Exercise brief -> Copy every one of the records below word for word, keeping each line unchanged.

Rows showing where targets appear ->
## start
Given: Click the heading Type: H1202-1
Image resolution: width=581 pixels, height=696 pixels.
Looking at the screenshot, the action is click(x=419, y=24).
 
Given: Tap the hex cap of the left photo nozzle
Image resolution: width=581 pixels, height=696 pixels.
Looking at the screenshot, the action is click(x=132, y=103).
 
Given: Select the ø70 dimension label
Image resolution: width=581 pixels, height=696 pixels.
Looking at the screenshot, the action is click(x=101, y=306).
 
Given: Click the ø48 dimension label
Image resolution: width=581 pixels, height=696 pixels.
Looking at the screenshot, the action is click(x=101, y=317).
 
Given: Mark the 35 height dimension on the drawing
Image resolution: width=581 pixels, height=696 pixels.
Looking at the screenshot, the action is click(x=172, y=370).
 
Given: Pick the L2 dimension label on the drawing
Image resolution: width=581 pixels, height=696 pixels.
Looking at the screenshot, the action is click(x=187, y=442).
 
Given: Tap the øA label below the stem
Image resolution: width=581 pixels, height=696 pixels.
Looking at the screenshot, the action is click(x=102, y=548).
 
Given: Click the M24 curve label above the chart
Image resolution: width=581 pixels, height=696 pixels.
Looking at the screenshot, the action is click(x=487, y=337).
## end
Solved problem ->
Given: Click the heading Type: H1202-1
Image resolution: width=581 pixels, height=696 pixels.
Looking at the screenshot, the action is click(x=419, y=24).
 
Given: Tap the hex cap of the left photo nozzle
Image resolution: width=581 pixels, height=696 pixels.
Looking at the screenshot, the action is click(x=132, y=103).
 
Given: Select the ø70 dimension label
Image resolution: width=581 pixels, height=696 pixels.
Looking at the screenshot, the action is click(x=101, y=306).
 
Given: Click the ø48 dimension label
Image resolution: width=581 pixels, height=696 pixels.
Looking at the screenshot, the action is click(x=101, y=317).
 
Given: Mark the 35 height dimension on the drawing
Image resolution: width=581 pixels, height=696 pixels.
Looking at the screenshot, the action is click(x=172, y=370).
 
Given: Pick the L2 dimension label on the drawing
Image resolution: width=581 pixels, height=696 pixels.
Looking at the screenshot, the action is click(x=187, y=442).
 
Given: Tap the øA label below the stem
Image resolution: width=581 pixels, height=696 pixels.
Looking at the screenshot, the action is click(x=102, y=548).
 
Given: Click the M24 curve label above the chart
Image resolution: width=581 pixels, height=696 pixels.
Looking at the screenshot, the action is click(x=487, y=337).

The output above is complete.